§ **Task details**:
Pick out every line of the material below that contains the string "above", matching case, and copy each one.

§ **Source records**:
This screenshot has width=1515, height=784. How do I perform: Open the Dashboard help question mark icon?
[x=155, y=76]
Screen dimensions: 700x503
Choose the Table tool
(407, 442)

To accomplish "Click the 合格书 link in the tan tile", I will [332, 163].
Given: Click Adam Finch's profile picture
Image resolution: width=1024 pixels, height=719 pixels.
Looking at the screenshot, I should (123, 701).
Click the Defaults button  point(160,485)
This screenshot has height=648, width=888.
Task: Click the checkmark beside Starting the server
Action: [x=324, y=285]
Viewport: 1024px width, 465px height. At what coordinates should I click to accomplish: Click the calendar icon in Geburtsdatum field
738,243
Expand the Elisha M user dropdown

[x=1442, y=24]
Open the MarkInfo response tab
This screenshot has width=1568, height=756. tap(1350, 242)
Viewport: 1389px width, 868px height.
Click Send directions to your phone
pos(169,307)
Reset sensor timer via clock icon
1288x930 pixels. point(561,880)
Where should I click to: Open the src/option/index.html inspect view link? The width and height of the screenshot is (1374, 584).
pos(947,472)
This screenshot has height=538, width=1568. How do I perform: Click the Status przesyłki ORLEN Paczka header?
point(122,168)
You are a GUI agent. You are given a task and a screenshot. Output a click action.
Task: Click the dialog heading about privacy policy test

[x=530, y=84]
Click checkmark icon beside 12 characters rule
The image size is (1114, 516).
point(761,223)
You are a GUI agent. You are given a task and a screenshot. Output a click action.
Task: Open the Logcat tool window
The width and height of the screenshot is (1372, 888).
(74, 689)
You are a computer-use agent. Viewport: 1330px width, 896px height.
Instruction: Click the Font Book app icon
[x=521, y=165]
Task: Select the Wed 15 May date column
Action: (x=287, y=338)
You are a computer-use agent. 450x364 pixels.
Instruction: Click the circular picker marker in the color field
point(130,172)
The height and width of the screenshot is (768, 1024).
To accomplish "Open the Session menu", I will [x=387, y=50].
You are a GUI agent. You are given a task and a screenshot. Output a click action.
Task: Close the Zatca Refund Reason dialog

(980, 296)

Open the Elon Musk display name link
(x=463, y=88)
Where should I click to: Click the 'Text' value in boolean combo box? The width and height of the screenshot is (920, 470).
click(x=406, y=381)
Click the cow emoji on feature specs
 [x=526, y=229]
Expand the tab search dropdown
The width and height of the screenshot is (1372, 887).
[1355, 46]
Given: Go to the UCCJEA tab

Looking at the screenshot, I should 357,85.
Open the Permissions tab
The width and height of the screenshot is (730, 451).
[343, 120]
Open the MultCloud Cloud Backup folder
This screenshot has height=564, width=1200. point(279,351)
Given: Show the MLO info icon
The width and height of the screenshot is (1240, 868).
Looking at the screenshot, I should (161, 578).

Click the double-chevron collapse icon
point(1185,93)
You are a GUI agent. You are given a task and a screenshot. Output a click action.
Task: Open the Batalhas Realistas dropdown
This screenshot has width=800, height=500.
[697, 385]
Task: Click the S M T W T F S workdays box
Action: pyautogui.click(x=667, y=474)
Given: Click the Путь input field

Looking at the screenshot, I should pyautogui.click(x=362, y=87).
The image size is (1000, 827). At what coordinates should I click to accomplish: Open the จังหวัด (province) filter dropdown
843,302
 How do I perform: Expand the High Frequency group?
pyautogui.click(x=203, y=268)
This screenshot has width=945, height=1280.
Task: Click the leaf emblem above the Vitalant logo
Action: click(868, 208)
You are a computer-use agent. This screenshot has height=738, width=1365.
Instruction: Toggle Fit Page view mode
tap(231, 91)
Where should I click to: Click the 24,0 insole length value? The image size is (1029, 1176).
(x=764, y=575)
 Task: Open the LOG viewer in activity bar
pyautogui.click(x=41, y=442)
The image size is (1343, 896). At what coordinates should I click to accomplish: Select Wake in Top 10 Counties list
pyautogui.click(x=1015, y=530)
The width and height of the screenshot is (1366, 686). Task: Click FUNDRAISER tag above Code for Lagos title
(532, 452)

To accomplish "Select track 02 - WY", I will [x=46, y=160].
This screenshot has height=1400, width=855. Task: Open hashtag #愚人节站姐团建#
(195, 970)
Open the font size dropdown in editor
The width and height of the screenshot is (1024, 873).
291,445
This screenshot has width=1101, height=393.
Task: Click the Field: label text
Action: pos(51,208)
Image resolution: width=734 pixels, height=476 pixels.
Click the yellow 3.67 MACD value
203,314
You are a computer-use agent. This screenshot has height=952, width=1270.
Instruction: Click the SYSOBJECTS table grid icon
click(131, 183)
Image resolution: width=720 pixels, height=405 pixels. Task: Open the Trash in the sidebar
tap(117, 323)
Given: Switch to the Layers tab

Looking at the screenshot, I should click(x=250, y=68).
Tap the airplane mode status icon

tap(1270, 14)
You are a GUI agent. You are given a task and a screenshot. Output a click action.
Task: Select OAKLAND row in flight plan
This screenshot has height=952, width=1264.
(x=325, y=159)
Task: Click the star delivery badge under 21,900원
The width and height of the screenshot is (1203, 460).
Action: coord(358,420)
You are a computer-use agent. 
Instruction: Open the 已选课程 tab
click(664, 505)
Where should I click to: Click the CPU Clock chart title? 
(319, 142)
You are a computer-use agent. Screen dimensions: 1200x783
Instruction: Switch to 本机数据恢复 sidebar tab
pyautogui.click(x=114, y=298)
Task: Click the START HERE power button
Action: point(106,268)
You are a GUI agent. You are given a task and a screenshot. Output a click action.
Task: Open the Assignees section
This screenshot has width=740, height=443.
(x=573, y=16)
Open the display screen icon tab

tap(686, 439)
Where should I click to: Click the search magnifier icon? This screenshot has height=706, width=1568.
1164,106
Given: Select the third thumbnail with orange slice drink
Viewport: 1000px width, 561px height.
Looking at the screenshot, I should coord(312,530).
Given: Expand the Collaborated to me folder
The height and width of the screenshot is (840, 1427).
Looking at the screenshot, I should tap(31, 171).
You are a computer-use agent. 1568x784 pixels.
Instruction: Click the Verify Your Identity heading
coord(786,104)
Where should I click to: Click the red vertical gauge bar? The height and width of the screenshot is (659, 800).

§ **Exercise response**:
Task: Click the leaf emblem above the Vitalant logo
The width and height of the screenshot is (1366, 686). Task: Click FUNDRAISER tag above Code for Lagos title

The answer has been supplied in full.